Single by George Strait

from the album Something Special
- B-side: "In Too Deep"
- Released: August 26, 1985
- Recorded: February 28, 1985
- Genre: Country, honky-tonk
- Length: 2:51
- Label: MCA 52667
- Songwriters: Hank Cochran, Dean Dillon
- Producers: Jimmy Bowen & George Strait

George Strait singles chronology
| "The Fireman" (1985) | "The Chair" (1985) | "You're Something Special to Me" (1985) |

= The Chair (song) =

"The Chair" is a song written by Hank Cochran and Dean Dillon and recorded by American country music artist George Strait. It was released in August 1985 as the first single from Strait's album Something Special. The song reached number one on the country music charts in both the United States and Canada in 1985. The song was named by CMT as one of the Top 100 country songs of all time, posting at number 24 on that list. Something that sets "The Chair" apart for most other songs of any style - it has no refrain or chorus. Only the basic melody repeats throughout the song.

==Background and writing==
"The Chair" came at the end of a night-long songwriting binge by country music songwriters, Hank Cochran and Dean Dillon. The two had been writing songs all night long and as Dillon puts it, "were about written out" - when he strummed his guitar and sang the line "Excuse me but I think you've got my chair." Twenty minutes later, "The Chair" was complete.

==Content==
The lyrics represent a conversation between a man and a woman at a dance club, but only the man's side of the conversation is revealed. At the beginning he says, "Well excuse me, but I think you've got my chair." Over the course of the conversation, the talk grows more intimate, until the woman agrees to let the man drive her home. At the end he says, "Oh I like you too, and to tell you the truth, that wasn't my chair after all."

==Critical reception==
"The Chair" is widely considered one of Strait's greatest songs. Billboard and American Songwriter ranked the song number one and number three, respectively, on their lists of the 10 greatest George Strait songs. In 2024, Rolling Stone ranked the song at #124 on its 200 Greatest Country Songs of All Time ranking.
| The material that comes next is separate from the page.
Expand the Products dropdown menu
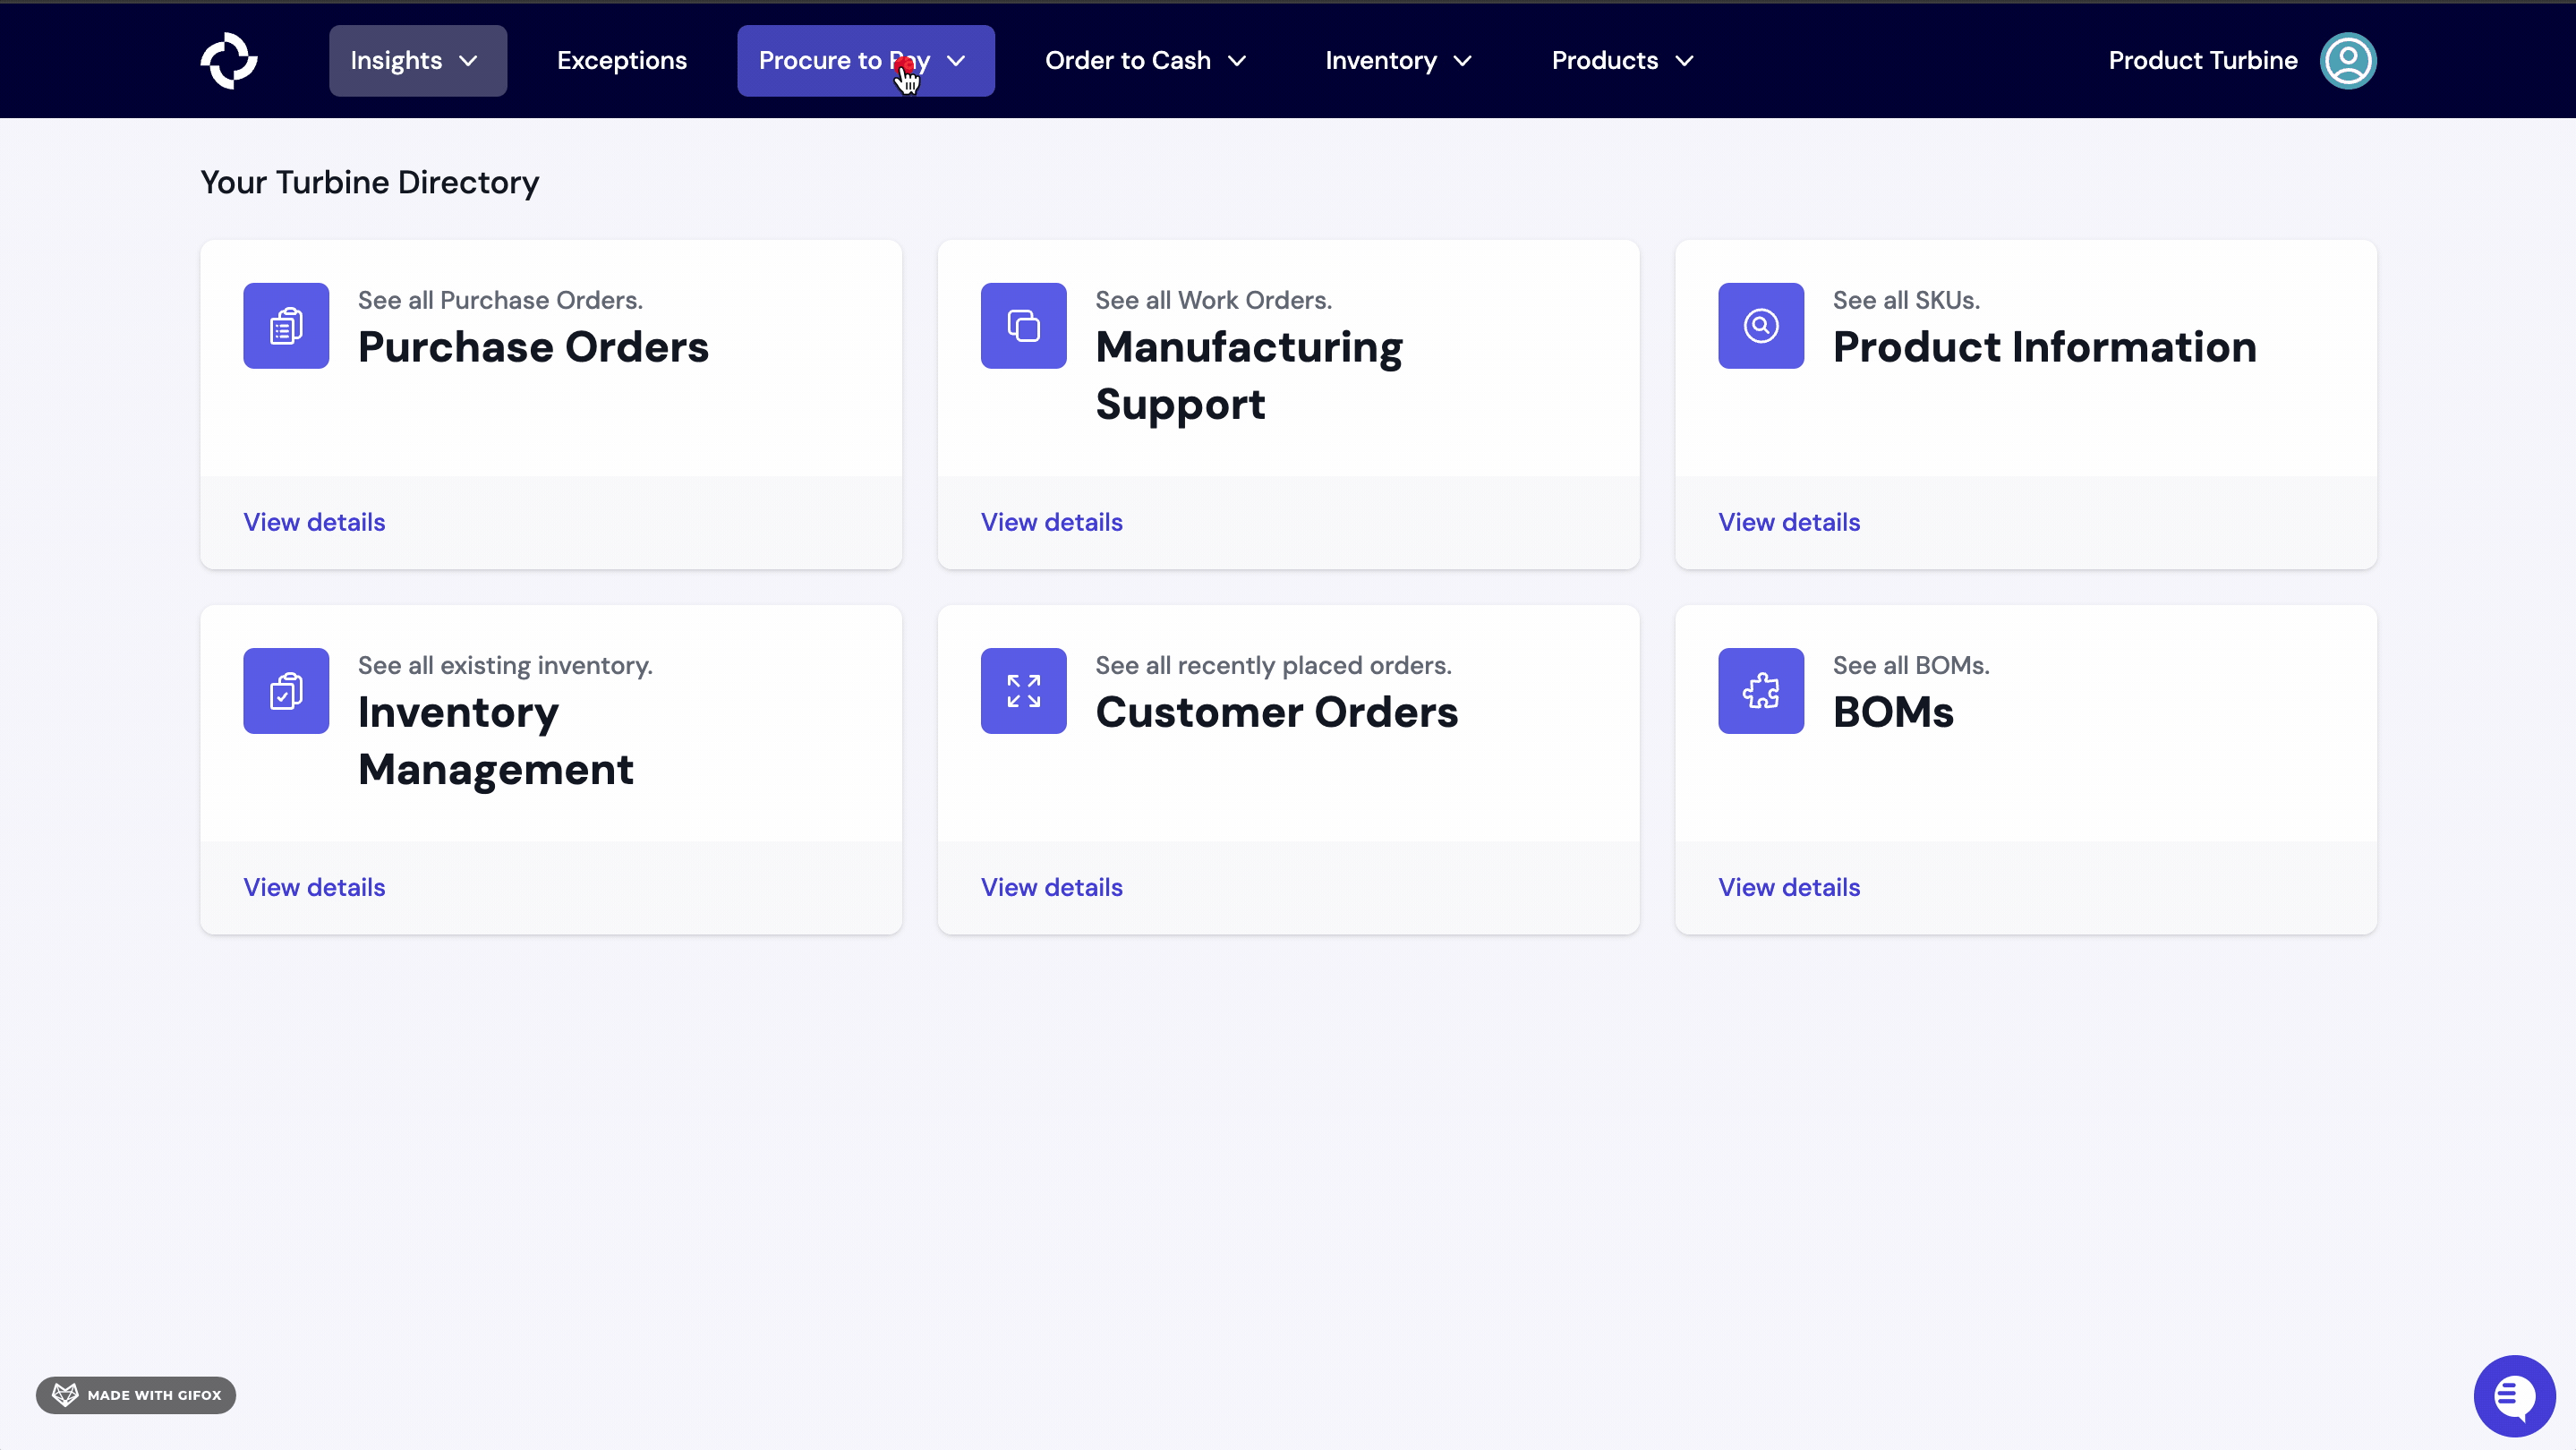The height and width of the screenshot is (1450, 2576). 1622,61
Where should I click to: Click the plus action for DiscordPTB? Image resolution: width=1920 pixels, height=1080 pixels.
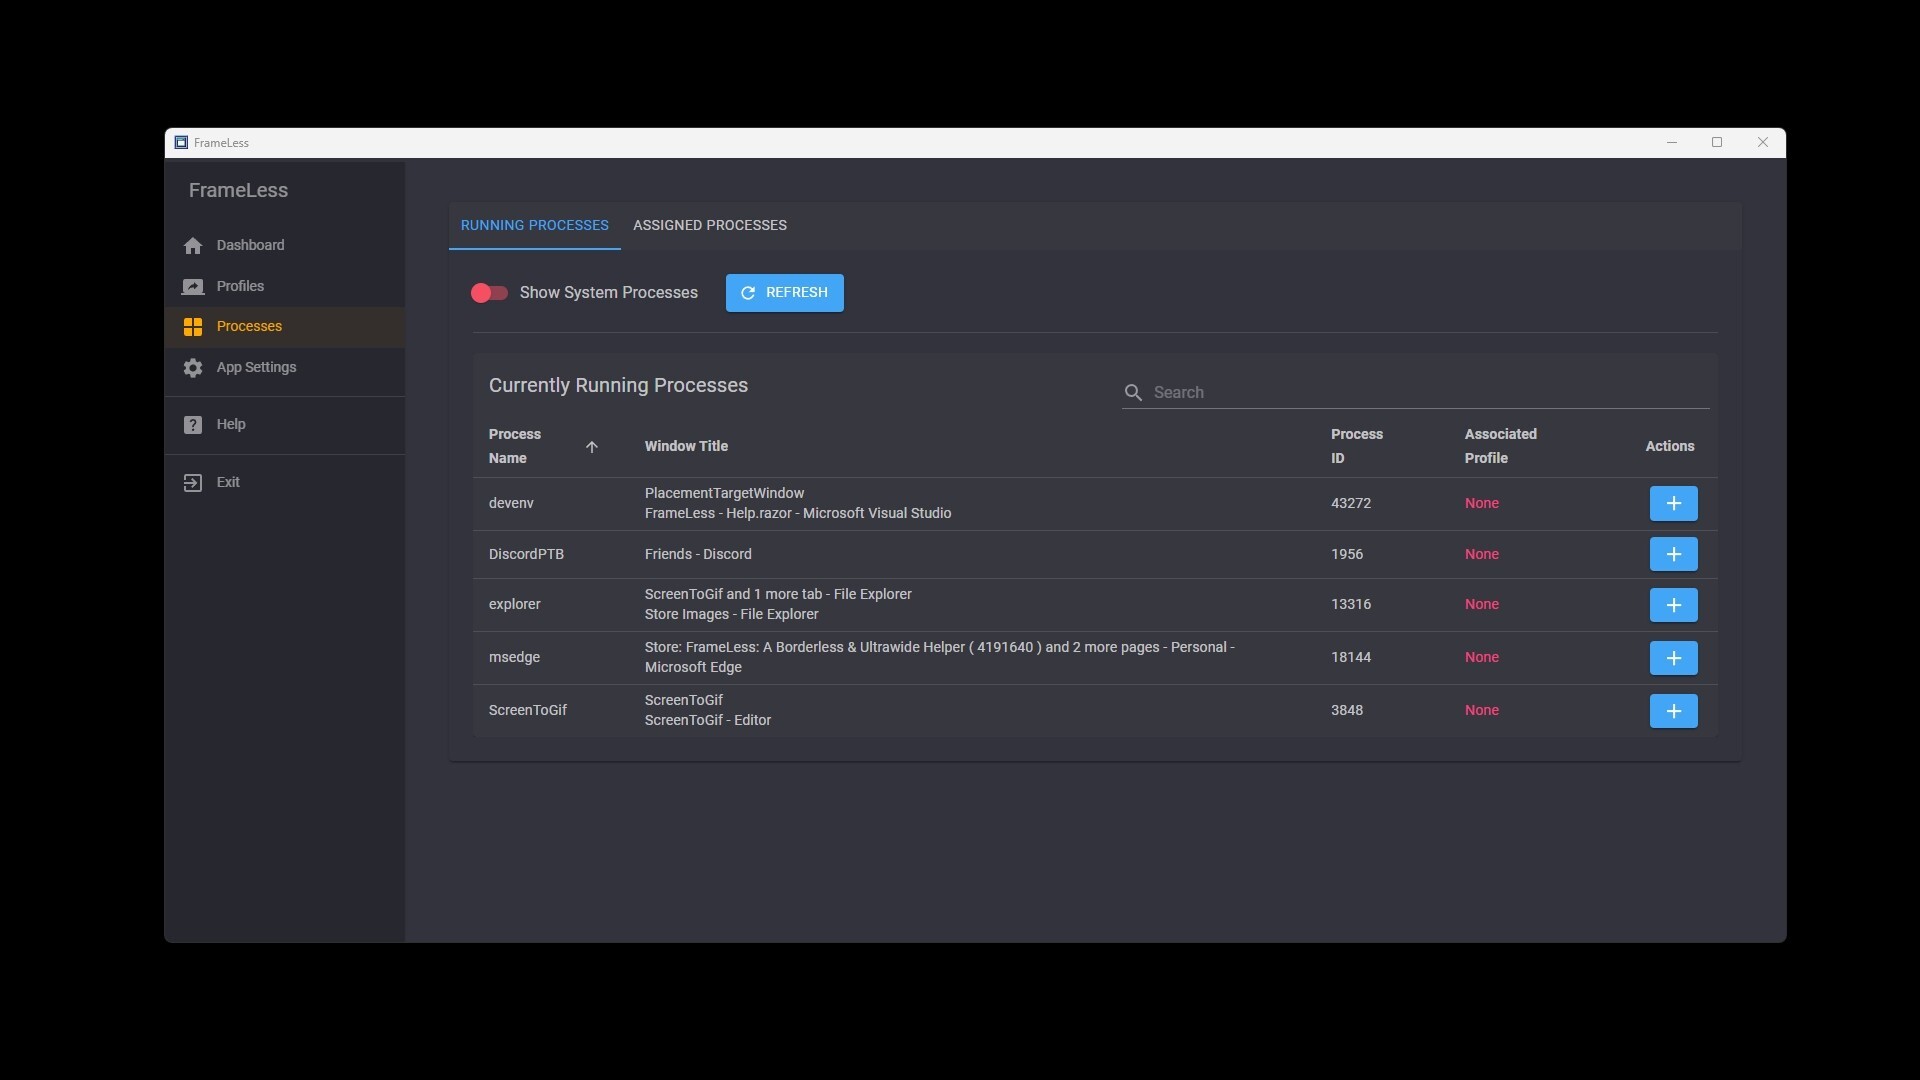tap(1673, 554)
Kevin John Coyne of Country Universe gave the song an A grade, saying that "there isn't a hat act out there who could measure up to Strait’s delivery of this song." He went on by saying that "the song remains fresh and interesting even after you know the twist at the end" and that is the "hallmark of a great storyteller."

==Music video==
The music video was George Strait's second music video, and was directed by Marc Ball.

==Chart positions==

===Weekly charts===

| Chart (1985) | Peak position |
|---|---|
| US Hot Country Songs (Billboard) | 1 |
| Canadian RPM Country Tracks | 1 |

===Year-end charts===

| Chart (1986) | Position |
|---|---|
| US Hot Country Songs (Billboard) | 38 |

==Certifications==

Certifications for The Chair
| Region | Certification | Certified units/sales |
| United States (RIAA) | Platinum | 1,000,000^{‡} |
^{‡} Sales+streaming figures based on certification alone.